I've not seen a model that offered both day/night and dual heating/probes.

It might be simpler to just get two stats and two timer plug/sockets.


----------



## Butchvw (Mar 30, 2017)

https://www.bluelizardreptiles.co.uk/reptileheating/thermostats/608641996852

This is the one i am now considering for controlling the basking lamp.

https://www.bluelizardreptiles.co.uk/reptileheating/thermostats/608641996890

And this one for controlling ambient temp via a ceramic heat lamp. 
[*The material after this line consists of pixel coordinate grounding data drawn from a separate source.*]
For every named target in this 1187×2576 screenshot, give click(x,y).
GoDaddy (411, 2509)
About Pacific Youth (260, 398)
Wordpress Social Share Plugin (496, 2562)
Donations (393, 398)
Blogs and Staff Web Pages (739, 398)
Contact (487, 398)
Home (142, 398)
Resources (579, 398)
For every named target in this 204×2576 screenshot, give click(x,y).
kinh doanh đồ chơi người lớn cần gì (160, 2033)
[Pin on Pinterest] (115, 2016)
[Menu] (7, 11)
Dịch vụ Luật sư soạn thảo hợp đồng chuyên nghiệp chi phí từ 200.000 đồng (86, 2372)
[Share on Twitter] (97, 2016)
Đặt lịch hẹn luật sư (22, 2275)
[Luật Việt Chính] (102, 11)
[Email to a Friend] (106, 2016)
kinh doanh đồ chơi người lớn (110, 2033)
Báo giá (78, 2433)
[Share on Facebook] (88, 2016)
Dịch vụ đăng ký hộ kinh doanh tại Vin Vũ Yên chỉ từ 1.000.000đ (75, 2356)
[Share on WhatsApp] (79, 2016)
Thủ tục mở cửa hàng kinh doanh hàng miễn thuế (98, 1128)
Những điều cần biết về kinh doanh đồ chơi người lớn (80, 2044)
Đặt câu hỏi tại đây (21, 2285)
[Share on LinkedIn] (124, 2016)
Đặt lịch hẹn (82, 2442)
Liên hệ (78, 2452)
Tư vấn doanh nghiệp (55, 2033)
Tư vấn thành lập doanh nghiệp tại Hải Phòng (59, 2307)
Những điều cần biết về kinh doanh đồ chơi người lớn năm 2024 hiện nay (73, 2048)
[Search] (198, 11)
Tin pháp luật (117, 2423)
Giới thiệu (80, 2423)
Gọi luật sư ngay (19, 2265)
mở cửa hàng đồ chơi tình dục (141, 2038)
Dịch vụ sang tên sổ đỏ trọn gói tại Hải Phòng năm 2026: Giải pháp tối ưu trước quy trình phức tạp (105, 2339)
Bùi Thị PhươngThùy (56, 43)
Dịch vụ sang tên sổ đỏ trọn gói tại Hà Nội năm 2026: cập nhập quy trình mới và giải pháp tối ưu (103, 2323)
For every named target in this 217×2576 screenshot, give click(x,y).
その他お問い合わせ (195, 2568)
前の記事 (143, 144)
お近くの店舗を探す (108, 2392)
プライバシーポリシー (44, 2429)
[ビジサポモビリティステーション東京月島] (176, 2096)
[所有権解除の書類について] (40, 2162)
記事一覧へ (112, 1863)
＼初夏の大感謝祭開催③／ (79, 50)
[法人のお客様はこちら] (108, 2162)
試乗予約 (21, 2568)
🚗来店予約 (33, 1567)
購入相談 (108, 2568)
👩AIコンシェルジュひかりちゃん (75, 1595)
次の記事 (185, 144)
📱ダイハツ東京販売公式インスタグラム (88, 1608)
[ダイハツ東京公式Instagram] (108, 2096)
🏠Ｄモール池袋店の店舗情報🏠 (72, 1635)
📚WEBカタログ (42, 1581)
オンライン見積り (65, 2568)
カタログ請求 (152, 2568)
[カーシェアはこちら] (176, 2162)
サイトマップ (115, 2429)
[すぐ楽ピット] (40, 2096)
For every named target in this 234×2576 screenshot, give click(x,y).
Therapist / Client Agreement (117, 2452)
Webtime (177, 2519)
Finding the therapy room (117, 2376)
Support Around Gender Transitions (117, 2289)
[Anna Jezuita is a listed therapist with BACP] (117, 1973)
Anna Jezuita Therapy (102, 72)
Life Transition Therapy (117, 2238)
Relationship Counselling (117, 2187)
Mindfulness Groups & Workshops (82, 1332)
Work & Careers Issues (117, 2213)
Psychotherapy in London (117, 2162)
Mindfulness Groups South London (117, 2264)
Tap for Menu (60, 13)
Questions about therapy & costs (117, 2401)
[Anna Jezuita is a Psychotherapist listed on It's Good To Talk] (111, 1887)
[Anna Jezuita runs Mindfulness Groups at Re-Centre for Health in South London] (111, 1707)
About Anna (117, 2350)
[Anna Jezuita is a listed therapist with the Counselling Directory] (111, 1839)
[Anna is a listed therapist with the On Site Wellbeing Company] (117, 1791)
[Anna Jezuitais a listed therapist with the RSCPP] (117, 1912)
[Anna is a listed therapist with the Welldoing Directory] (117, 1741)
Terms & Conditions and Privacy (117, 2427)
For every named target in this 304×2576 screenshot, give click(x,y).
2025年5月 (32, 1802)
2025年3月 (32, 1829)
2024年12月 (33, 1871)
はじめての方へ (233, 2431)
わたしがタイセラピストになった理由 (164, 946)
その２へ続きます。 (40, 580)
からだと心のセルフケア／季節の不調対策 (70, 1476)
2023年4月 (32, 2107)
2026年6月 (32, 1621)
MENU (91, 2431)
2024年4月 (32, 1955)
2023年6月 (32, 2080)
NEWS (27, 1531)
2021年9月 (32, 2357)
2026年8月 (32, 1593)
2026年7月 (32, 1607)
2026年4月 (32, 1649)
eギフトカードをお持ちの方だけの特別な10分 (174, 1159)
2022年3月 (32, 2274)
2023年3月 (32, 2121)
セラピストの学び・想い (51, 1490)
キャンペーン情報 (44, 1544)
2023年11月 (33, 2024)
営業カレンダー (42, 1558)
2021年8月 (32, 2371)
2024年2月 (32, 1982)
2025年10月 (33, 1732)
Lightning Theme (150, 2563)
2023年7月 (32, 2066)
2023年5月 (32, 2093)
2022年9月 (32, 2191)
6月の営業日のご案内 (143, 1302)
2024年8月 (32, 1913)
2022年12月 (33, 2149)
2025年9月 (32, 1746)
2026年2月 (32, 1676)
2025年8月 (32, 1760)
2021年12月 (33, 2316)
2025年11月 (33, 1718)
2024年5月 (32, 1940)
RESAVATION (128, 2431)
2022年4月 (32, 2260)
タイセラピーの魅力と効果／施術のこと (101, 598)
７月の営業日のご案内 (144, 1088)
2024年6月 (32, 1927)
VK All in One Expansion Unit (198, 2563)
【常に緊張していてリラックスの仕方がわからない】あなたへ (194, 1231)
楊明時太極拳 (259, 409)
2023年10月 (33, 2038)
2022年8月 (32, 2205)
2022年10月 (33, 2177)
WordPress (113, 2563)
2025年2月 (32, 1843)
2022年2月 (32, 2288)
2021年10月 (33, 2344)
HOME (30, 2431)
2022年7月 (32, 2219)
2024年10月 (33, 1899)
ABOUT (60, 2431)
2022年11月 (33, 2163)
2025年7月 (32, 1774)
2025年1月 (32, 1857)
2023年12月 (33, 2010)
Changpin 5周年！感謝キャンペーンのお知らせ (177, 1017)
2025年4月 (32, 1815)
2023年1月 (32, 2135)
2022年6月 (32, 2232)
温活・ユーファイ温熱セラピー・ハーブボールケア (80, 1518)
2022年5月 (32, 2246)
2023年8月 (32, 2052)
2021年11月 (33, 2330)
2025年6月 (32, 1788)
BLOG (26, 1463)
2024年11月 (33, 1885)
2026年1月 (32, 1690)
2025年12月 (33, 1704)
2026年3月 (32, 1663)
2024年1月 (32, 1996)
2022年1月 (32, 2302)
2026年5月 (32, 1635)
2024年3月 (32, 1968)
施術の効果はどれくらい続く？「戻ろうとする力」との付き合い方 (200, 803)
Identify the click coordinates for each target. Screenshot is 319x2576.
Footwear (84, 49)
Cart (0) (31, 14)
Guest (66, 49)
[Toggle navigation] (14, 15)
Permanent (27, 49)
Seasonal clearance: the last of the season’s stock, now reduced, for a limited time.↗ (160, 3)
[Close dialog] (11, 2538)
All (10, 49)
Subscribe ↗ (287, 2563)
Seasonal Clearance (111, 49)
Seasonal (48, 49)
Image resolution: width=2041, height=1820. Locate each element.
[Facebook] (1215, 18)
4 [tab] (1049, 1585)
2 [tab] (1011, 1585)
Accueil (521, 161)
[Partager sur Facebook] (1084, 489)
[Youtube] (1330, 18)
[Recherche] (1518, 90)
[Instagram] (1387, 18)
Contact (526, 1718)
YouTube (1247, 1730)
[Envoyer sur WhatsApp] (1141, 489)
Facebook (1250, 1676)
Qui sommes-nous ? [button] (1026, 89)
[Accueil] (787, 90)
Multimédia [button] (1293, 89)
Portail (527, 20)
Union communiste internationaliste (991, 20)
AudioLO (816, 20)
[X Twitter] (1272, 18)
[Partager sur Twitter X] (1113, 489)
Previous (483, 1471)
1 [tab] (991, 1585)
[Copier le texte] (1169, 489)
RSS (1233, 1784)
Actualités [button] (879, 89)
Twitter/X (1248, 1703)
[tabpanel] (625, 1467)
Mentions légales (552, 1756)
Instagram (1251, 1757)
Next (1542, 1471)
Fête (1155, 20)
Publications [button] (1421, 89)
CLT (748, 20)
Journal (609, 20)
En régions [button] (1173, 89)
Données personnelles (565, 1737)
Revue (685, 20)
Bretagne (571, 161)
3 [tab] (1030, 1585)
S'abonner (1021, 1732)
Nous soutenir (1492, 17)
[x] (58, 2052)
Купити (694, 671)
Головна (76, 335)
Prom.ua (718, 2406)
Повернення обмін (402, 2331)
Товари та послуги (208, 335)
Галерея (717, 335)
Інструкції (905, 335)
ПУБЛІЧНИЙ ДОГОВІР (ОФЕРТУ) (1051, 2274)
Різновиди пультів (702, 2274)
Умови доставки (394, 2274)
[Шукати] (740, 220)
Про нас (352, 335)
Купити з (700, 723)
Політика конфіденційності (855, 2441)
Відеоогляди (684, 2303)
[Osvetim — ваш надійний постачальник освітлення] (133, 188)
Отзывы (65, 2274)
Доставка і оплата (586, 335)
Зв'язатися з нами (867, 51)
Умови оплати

My main issue is that the room temp drops quite a bit at night and because i dont want any light in the viv at night but still want to keep the temp above 16° there will have to be a ceramic lamp also

My reasoning behind wanting a day/night stat is that im not sure if the basking lamp will be enough to heat the whole viv to a decent enough temp when its on during the day. Seems easy enough to get the basking spot temp correct by adjusting the height of the bulb . Thats why i was thinking of having the ceramic heat bulb hooked up to the day/night stat, so it can heat to a set temperature for the cool end during daytime and automatically adjust for the lower heat required at night. 

The 2 stats linked above should do the job i think now i realise the habistat digital dimmer isn't what's required

Please correct me if wrong

Thanks for the reply


----------